Resume Writing, Career Advice and Job Search blog from ResumeWriting.com.
Coming from a recruiting background, I often keep up with HR and Recruiting blogs. I was reading one of my favorite recruiting blogs this morning and came across a post entitled 7 Tips to Keeping Your Contacts when Changing Jobs.
It’s aimed at recruiters and other folk who make their living based on their network of connections. There are issues of intellectual property involved, as in that line of work, your connections are your livelihood.
I happen to know a recruiter who left his company after about five years of service and was asked to give up his Linkedin and other accounts. (…) He had not seen this coming at all and was now left with the not so enviable task of having to start a Linkedin account completely from scratch; he went from about 5,000 connections to zero overnight.
Now it’s unlikely many jobseekers would encounter a situation where their LinkedIn account would belong to their boss.

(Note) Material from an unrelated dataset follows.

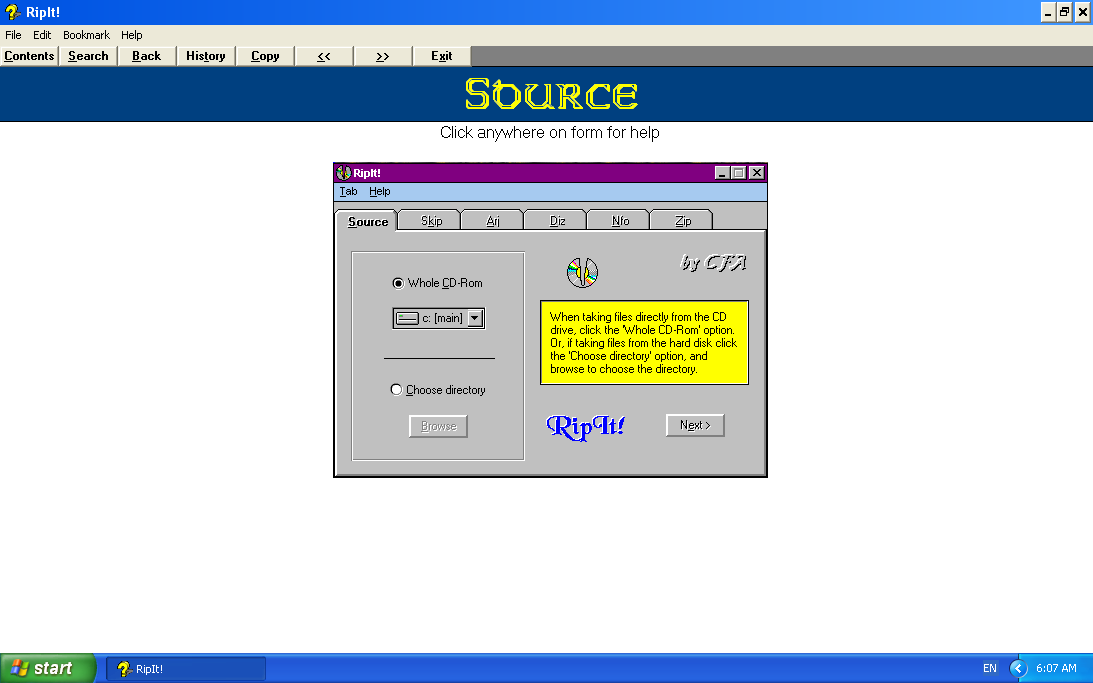
Task: Switch to the Skip tab
Action: [431, 221]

But this does raise an issue I’ve seen many times with jobseekers: i.e., an over-reliance on work email.
In the years I’ve been a professional resume writer, I’ve seen more than a few job-seekers who were unprepared for a comprehensive job search because their work email was their main online identity. Most often this occurs with job seekers who have been at the same company for a long time. Maybe they have a decade or more of contacts, correspondence and even valuable career data tied up in one huge outlook file. And sometimes, with older clients, the work email might have been the first email they even received, and ended up being the only one they have ever used professionally.

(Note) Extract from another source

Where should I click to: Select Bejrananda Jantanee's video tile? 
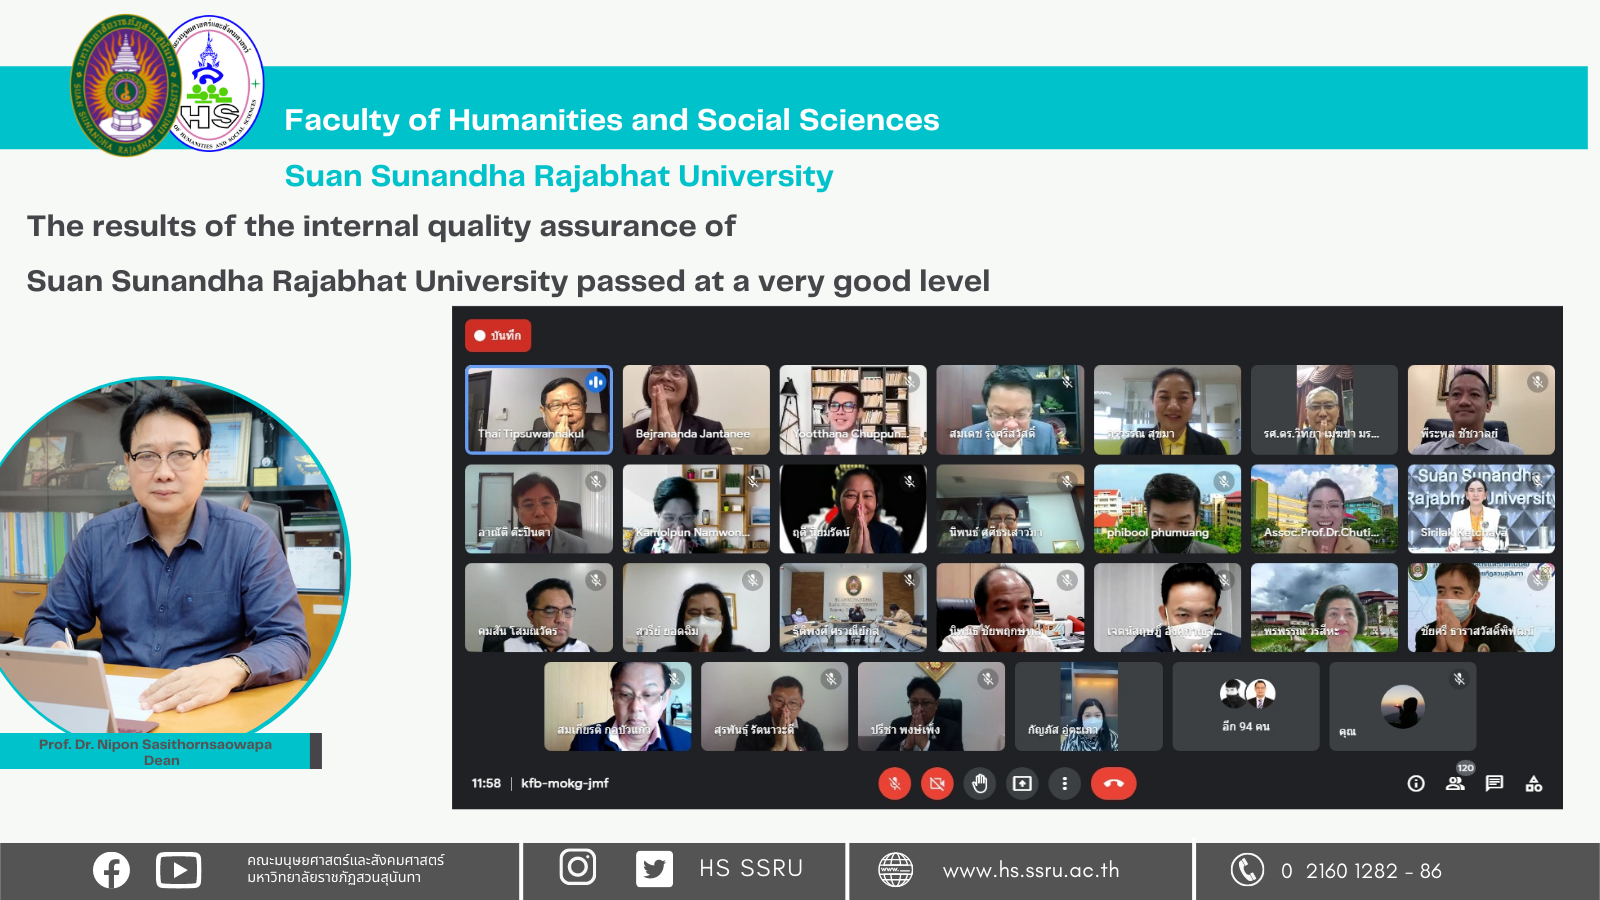[696, 410]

Ask yourself, if you got laid off tomorrow, what would you use for email? Of course there’s the issue of backing up all your contacts and content that might belong to you. But if I told you tomorrow you were no longer email@example.com, how would your colleagues, contacts, prospects, competitors and even co-workers be able to reach you?
Your personal email address might work in a pinch, but long-term wouldn’t be appropriate. You really don’t want to mix those worlds too much.

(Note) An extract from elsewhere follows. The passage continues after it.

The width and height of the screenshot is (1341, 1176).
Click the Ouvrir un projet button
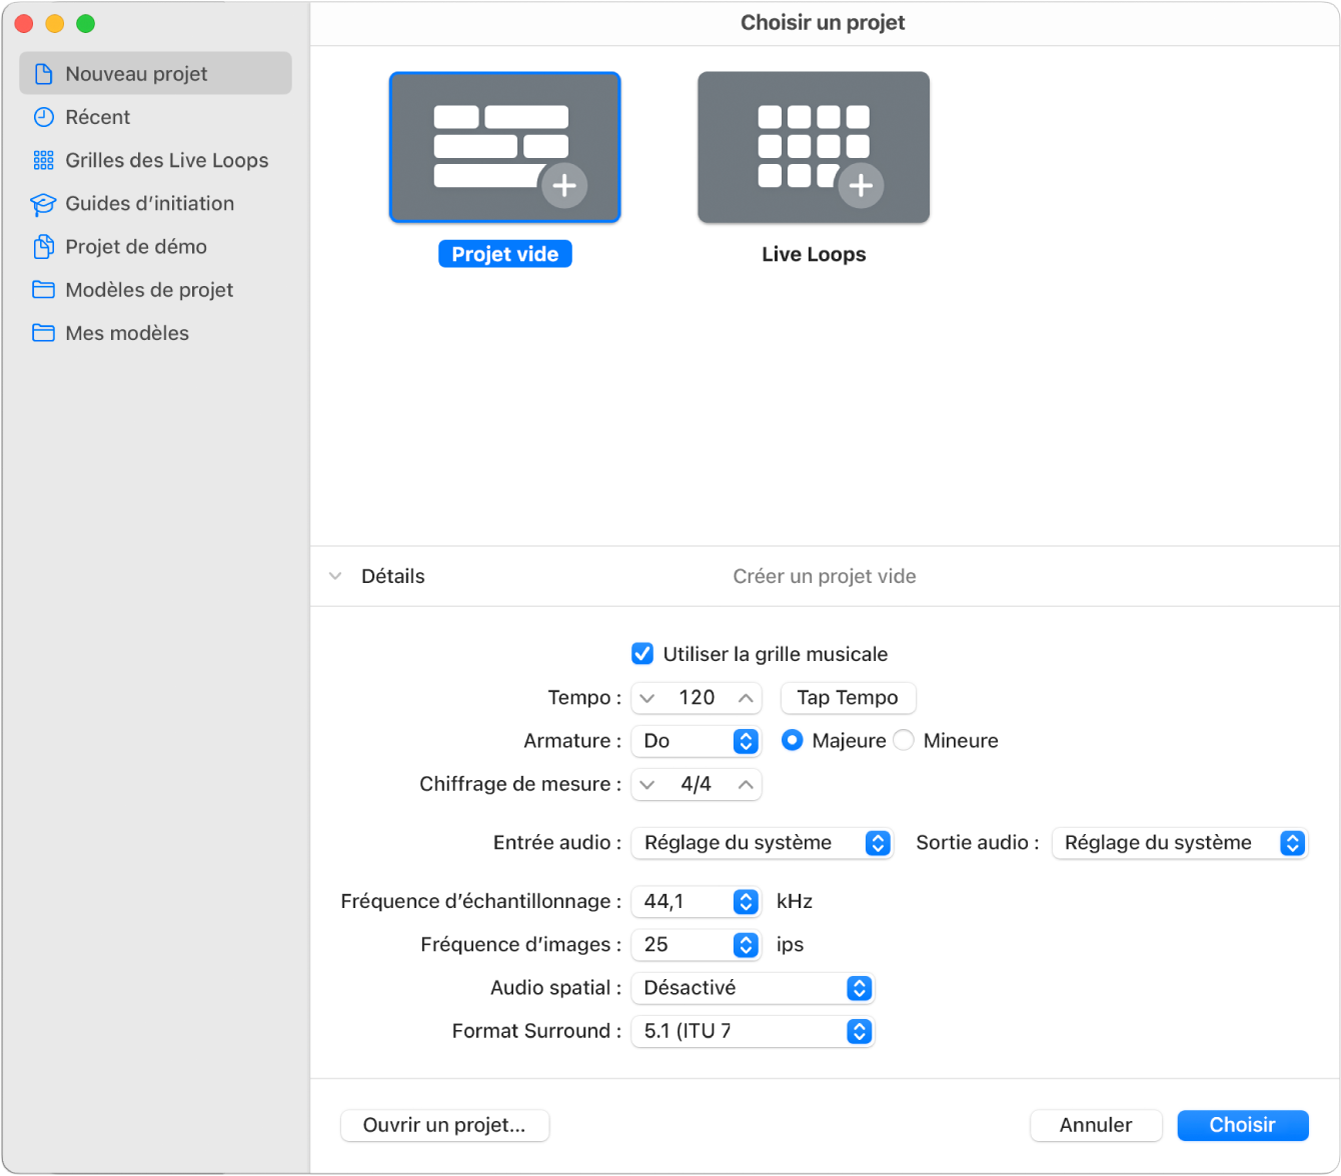coord(445,1125)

Tip of the Day: Start Cultivating A Personal, But Professional Email Address
Do you know how a lot of times on business cards, and even on email signatures, people will list their office phone number, followed by a cell number, and then sometimes even followed by a personal cell number?
The implied idea is you would try calling their office number first. If that doesn’t work (or if it’s urgent) you’d call the cell number. And if it was REALLY an emergency, you might try their personal cell.
Well, at lot of smart jobseekers I’ve worked with have started incorporating personal, professional email addresses in addition to their work email. So, it would be firstname.lastname@example.org, followed by email@example.com.
The personal/professional webmail address is sort of a professional backup email address.
What are the benefits of this?
1) Well, first, you’ve got a backup. If you’ve introduced your gmail address into professional circulation, then your professional contacts will have a 2nd way to reach you in their address books. Maybe when your work email is down. Maybe when you’re traveling. Maybe when you’re at home. Maybe when your work email is so chaotic, they can’t seem to break through the mess and grab your attention.
2) For professional insurance. The sooner you introduce your personal/professional email address, the sooner you’ll have insurance if you get fired/laid off. Don’t wait until you’re fired and are forced to mass email everyone you know with a new address they don’t recognize. If you’ve been backing up with a personal/professional webmail address for years, then it will be in their address book already, and their contact info will be in yours.
3) For portability. The bonus is, this personal/professional email address can be portable. It can move with you from job to job, so it can go a long way to professionally branding yourself. Your contact info, including your phone number, might change many times over the years as you go from company to company. But this way, you’d have a solid, singular point of contact that’s evergreen.
4) For social networking purposes. You don’t ONLY want your work email on your LinkedIn profile. Again, what if you get fired or laid off? But you don’t want your personal email on there either. LinkedIn is for your professional life, right? So… today… put a secondary but professional email address on there. LinkedIn would actually prefer if you did this. They recommend it.
5) For professional discretion. Sometimes clients, contacts or customers might want to have a conversation with you that they don’t want on the official corporate record. It’s a grey area, but having something in addition to your @abccorp.com email address might allow them a place to message you and speak (somewhat) freely without fear that your boss is listening in.
6) For job searching. In a similar vein, you don’t want to start looking for a new job while utilizing your current work email address? That’s just asking for trouble. Don’t wait until it’s too late, get a personal/professional email now and it can easily double as your jobsearch email.
Final point: we’ve mentioned before that a professional-sounding email address is a good idea.
But hopefully you already knew that.